After the Metro Conference ended in 1995, Southern Miss joined Conference USA in 1996. At the Conference USA women's basketball tournament, James's team were semifinalists in 1996. James remained in her basketball coaching position until 1999 when Southern Mississippi ended her position. With Southern Mississippi, she had 403 wins and 224 losses.

In 2000, James continued working as a physical education teacher at Southern Miss. In 2005, she was a color analyst at WXHB-FM 96.5 for Southern Miss Lady Eagles basketball games. With the Southern Miss Sports Network, James continued her radio position leading up to the early 2020s.

===Additional positions===
From 1985 to 1996, James was an assistant coach for the United States women's national basketball team. Her teams won medals at the U.S. Olympic Festival, R. William Jones Cup and World University Games.

In 2001, James became an assistant coach for the Seattle Storm.
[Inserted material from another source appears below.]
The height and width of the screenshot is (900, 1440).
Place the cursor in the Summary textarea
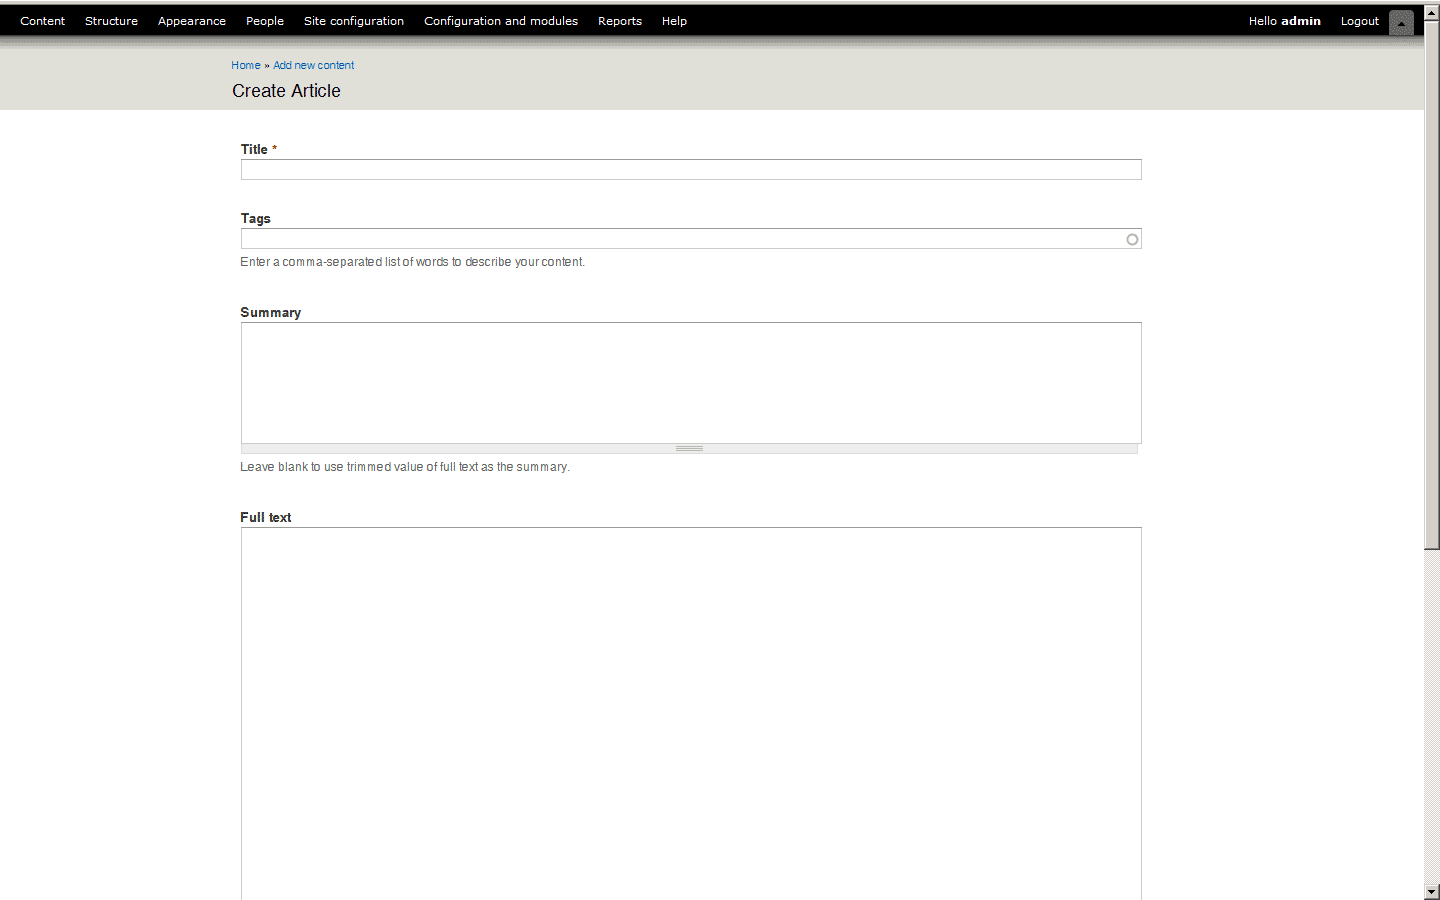(x=690, y=382)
She remained with the WNBA team until 2002.

==Awards and honors==
As part of the Metro Conference, James received the Coach of the Year award in 1989. She won this award again in 1992 and 1994. With the Conference USA, James was the Coach of the Year in 1996. From Southern Miss, James became part of the M-Club Hall of Fame in 1994 and the Golden Eagle Legends Club in 2003. The university created Kay James Drive in 2005 and Kay James Day in 2017.

From the Mississippi Gulf Coast Community College, she joined their Athletics Hall of Fame in 2004. James was given the Carol Eckman Award in 1998 and the Jostens-Berenson Lifetime Achievement Award in 2012 by the Women's Basketball Coaches Association. From Hattiesburg, James received their key to the city in 2003. She also joined the Mississippi Sports Hall of Fame in 2016.

==Personal life==
James continued her basketball experience as a coach for religious youth in Hattiesburg from the early to late 2000s.